Meanwhile, the murder of University of Limpopo student Nkosinathi Mhlongo, by three fellow students following a South African Students' Congress-organised protest in Gauteng, barely made the news. There appear to be two strands of human rights violations emerging from these incidents, and the media and society's responses to them: racism by whites against black people prompts disgust, as it should, but not the killing of a black student by other black students. At the same time, for the past 14 years South African universities have crammed more than half a million students a day – of all races – into classrooms and campuses virtually without incident: it is quite extraordinary, in some ways, that there have not been more instances of overt racism such as that at Free State, though covert racism remains pervasive.

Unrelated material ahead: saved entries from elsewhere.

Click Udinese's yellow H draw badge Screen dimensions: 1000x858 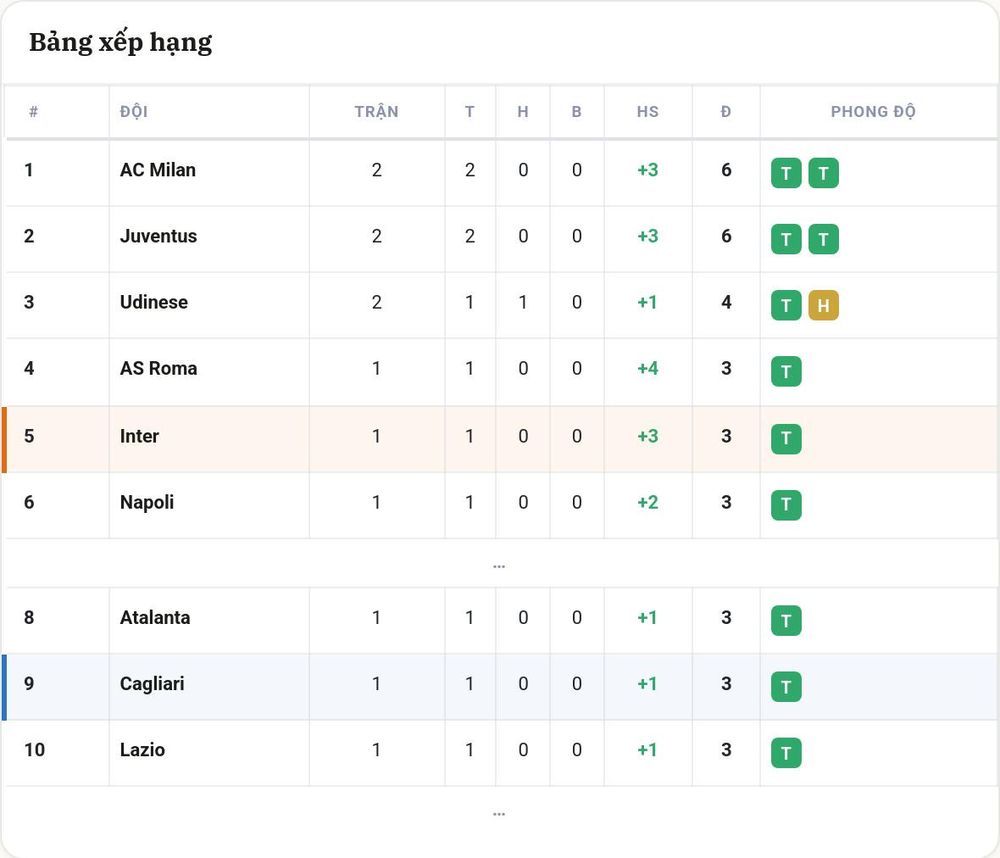point(823,305)
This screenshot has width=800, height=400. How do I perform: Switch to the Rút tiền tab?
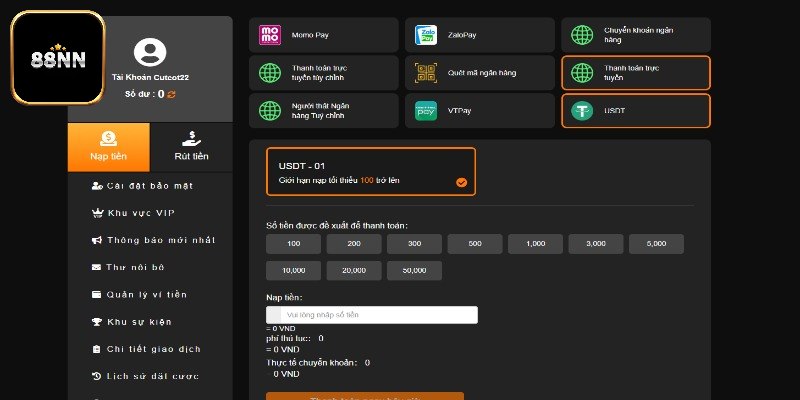[191, 147]
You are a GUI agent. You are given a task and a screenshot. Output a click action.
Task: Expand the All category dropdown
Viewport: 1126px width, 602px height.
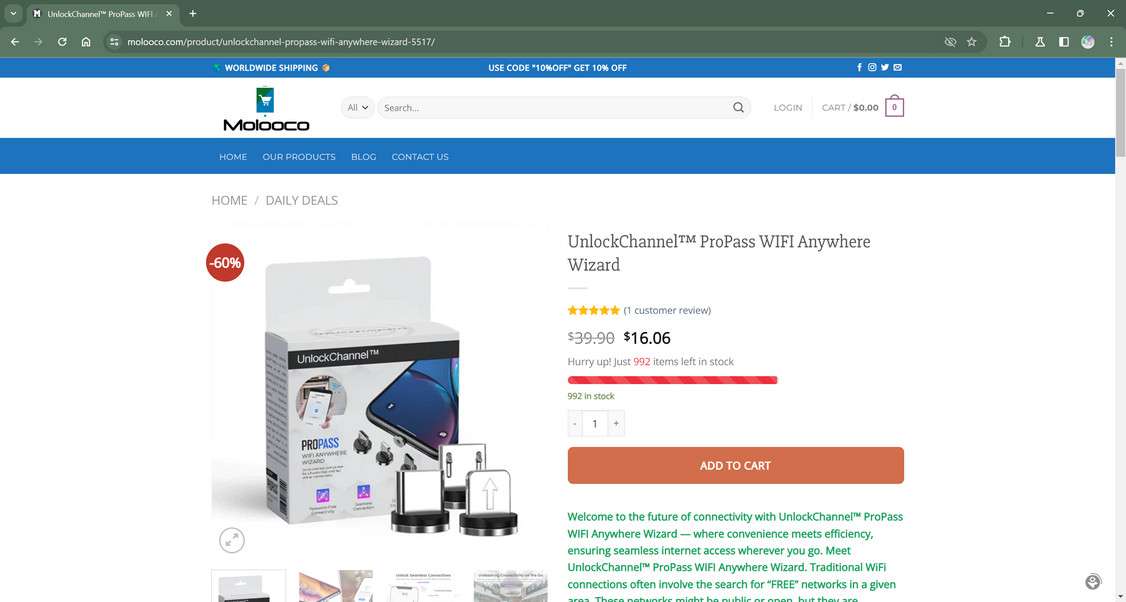point(358,108)
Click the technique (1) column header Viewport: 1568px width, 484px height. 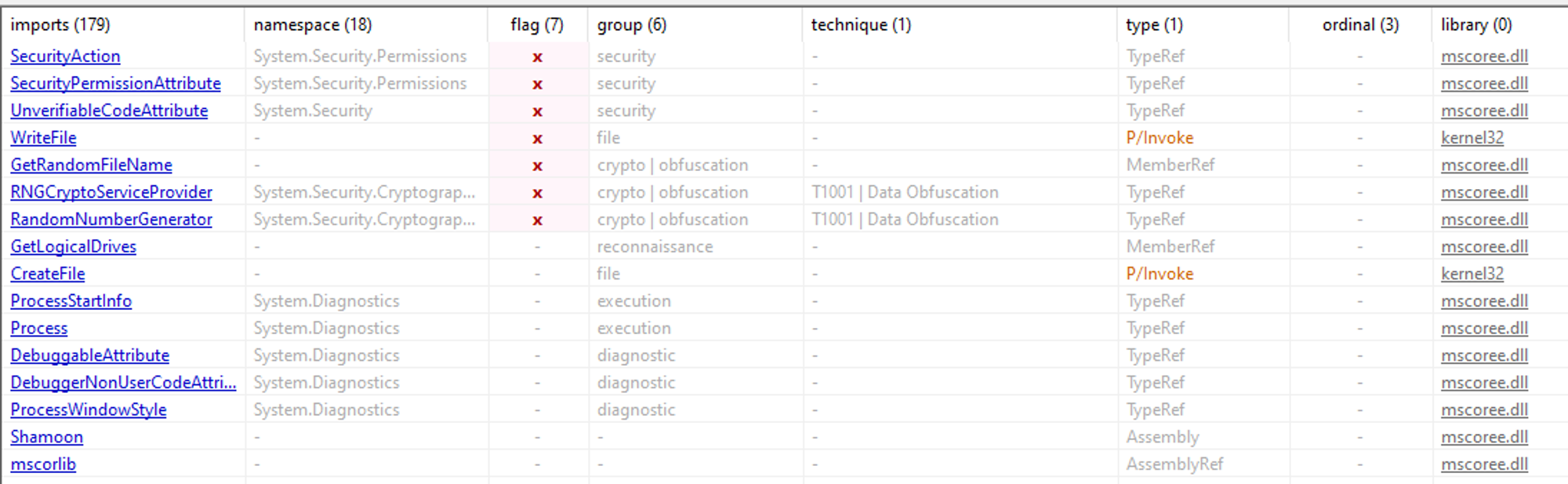861,25
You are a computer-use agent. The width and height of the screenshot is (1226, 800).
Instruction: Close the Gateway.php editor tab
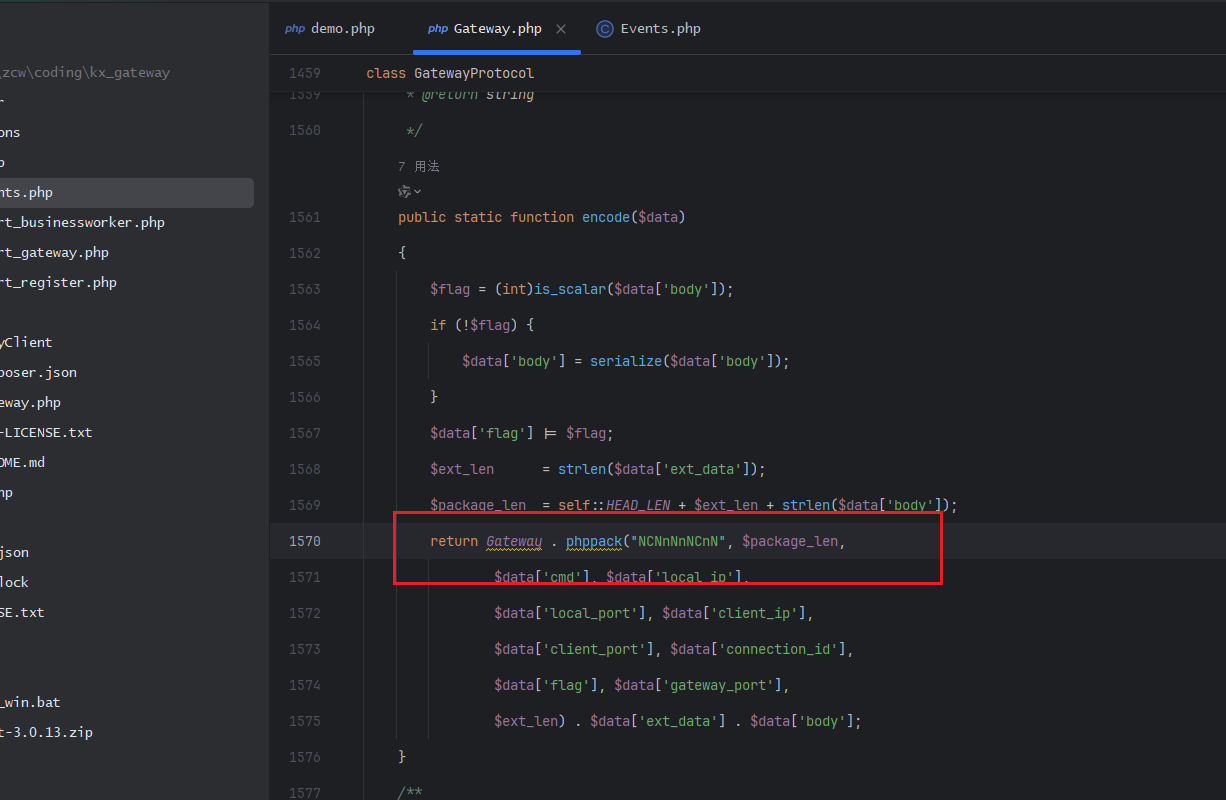pos(561,29)
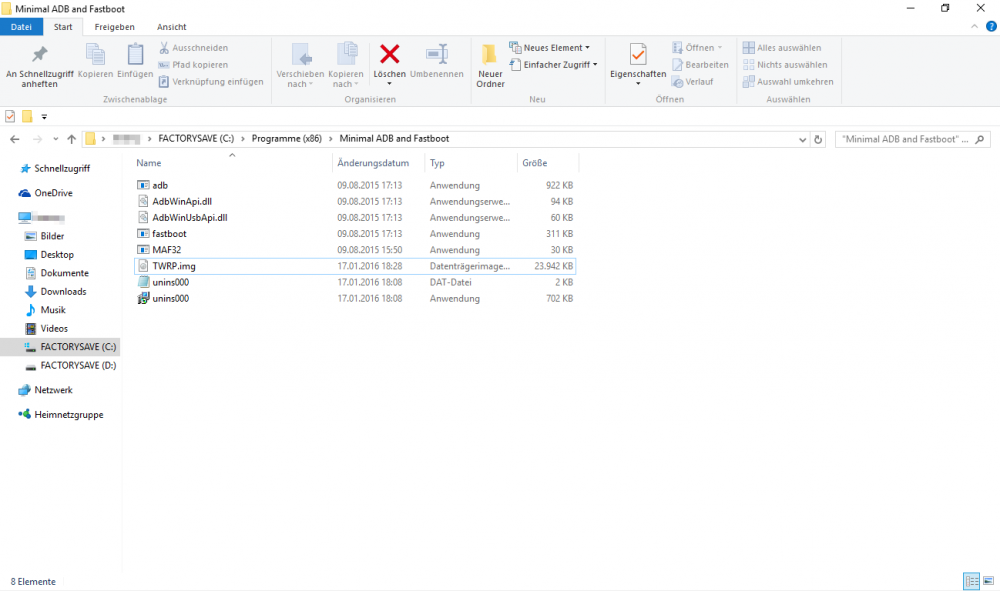This screenshot has width=1000, height=591.
Task: Select the TWRP.img file
Action: [166, 266]

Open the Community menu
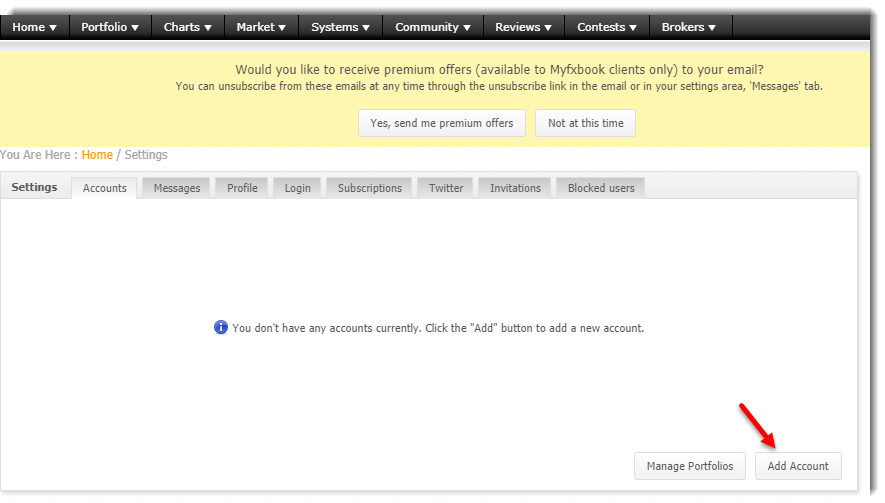pos(433,27)
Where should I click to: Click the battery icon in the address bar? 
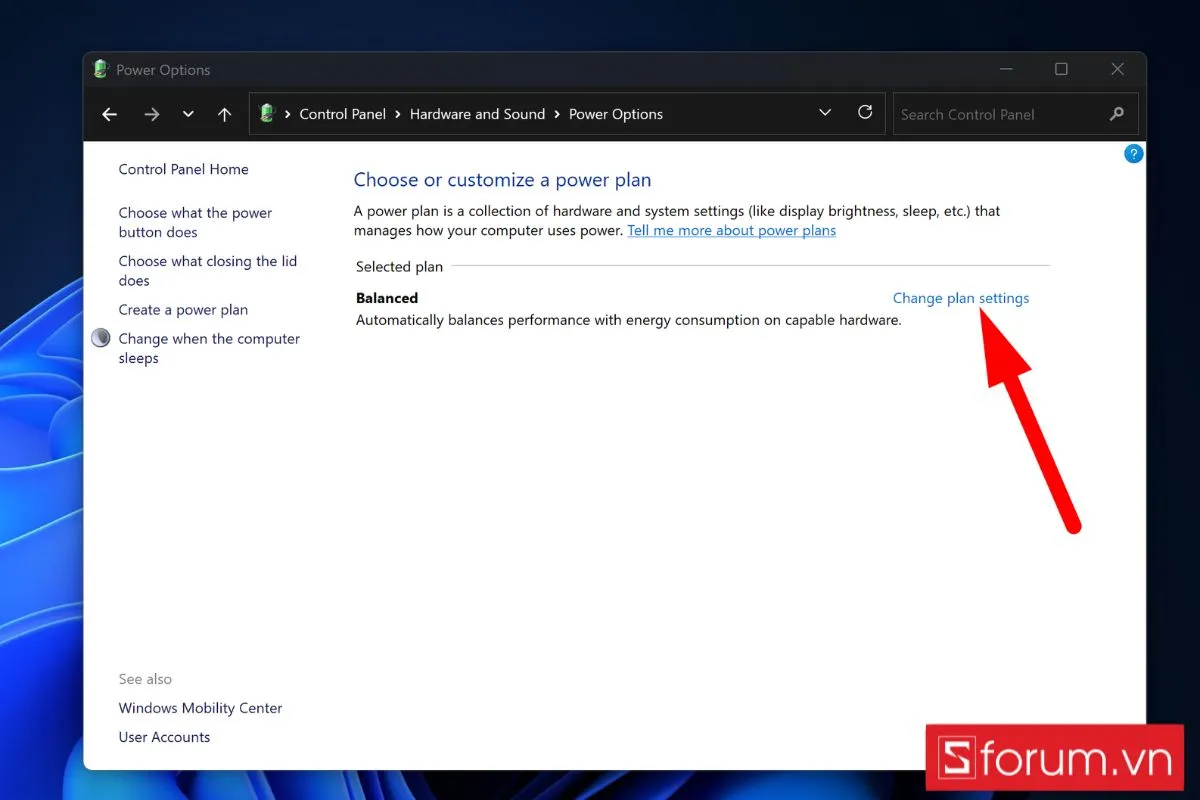267,113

Reporting on these and related issues of race in South African higher education has been weak and there has been a singular lack of serious analysis of what it all means for universities and for the country. The public response of universities has also been weak, fueling perceptions of a sector that is at best scrambling to respond coherently to an unexpected event at Free State and, at worst, should have expected such an incident but has instead been sweeping the whole issue of racism under the carpet for the past decade.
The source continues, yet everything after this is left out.